## What to do
Copy out the records below, swapping each occurrence of "Viewport" for "Window" and leaving everything else as it is.

-- start of Supplied information --

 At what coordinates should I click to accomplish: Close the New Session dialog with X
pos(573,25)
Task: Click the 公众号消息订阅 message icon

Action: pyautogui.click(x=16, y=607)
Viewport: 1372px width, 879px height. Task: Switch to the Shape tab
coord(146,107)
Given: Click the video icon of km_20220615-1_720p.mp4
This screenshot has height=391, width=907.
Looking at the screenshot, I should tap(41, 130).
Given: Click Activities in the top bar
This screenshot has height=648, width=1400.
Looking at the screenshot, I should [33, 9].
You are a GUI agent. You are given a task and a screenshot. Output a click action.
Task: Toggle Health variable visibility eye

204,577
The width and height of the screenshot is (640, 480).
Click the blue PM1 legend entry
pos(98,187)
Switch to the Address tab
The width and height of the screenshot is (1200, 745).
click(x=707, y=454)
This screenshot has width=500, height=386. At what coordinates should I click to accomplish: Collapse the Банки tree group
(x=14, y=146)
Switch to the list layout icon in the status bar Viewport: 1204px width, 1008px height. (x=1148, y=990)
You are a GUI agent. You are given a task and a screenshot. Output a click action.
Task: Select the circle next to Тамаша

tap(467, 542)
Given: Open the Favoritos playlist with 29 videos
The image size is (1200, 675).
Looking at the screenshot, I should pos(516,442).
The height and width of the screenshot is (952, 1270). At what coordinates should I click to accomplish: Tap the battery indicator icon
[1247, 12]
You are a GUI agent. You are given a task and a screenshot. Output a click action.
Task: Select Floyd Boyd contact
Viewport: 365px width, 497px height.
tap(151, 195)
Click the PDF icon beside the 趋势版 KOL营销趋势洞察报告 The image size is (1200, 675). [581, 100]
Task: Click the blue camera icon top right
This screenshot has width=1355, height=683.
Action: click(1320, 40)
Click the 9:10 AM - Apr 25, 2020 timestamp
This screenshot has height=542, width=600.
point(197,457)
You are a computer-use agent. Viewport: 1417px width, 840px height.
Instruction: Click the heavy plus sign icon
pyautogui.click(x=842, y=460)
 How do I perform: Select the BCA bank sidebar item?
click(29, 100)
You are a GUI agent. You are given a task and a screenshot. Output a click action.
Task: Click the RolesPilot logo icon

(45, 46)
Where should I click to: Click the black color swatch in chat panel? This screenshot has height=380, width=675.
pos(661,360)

-- end of Supplied information --

## Reply to the task
 At what coordinates should I click to accomplish: Close the New Session dialog with X
pos(573,25)
Task: Click the 公众号消息订阅 message icon

Action: pyautogui.click(x=16, y=607)
Window: 1372px width, 879px height. Task: Switch to the Shape tab
coord(146,107)
Given: Click the video icon of km_20220615-1_720p.mp4
This screenshot has height=391, width=907.
Looking at the screenshot, I should tap(41, 130).
Given: Click Activities in the top bar
This screenshot has height=648, width=1400.
Looking at the screenshot, I should [33, 9].
You are a GUI agent. You are given a task and a screenshot. Output a click action.
Task: Toggle Health variable visibility eye

204,577
The width and height of the screenshot is (640, 480).
Click the blue PM1 legend entry
pos(98,187)
Switch to the Address tab
The width and height of the screenshot is (1200, 745).
click(x=707, y=454)
This screenshot has width=500, height=386. At what coordinates should I click to accomplish: Collapse the Банки tree group
(x=14, y=146)
Switch to the list layout icon in the status bar Window: 1204px width, 1008px height. (x=1148, y=990)
You are a GUI agent. You are given a task and a screenshot. Output a click action.
Task: Select the circle next to Тамаша

tap(467, 542)
Given: Open the Favoritos playlist with 29 videos
The image size is (1200, 675).
Looking at the screenshot, I should pos(516,442).
The height and width of the screenshot is (952, 1270). At what coordinates should I click to accomplish: Tap the battery indicator icon
[1247, 12]
You are a GUI agent. You are given a task and a screenshot. Output a click action.
Task: Select Floyd Boyd contact
Window: 365px width, 497px height.
tap(151, 195)
Click the PDF icon beside the 趋势版 KOL营销趋势洞察报告 The image size is (1200, 675). [581, 100]
Task: Click the blue camera icon top right
This screenshot has width=1355, height=683.
Action: click(1320, 40)
Click the 9:10 AM - Apr 25, 2020 timestamp
This screenshot has height=542, width=600.
point(197,457)
You are a computer-use agent. Window: 1417px width, 840px height.
Instruction: Click the heavy plus sign icon
pyautogui.click(x=842, y=460)
 How do I perform: Select the BCA bank sidebar item?
click(29, 100)
You are a GUI agent. You are given a task and a screenshot. Output a click action.
Task: Click the RolesPilot logo icon

(45, 46)
Where should I click to: Click the black color swatch in chat panel? This screenshot has height=380, width=675.
pos(661,360)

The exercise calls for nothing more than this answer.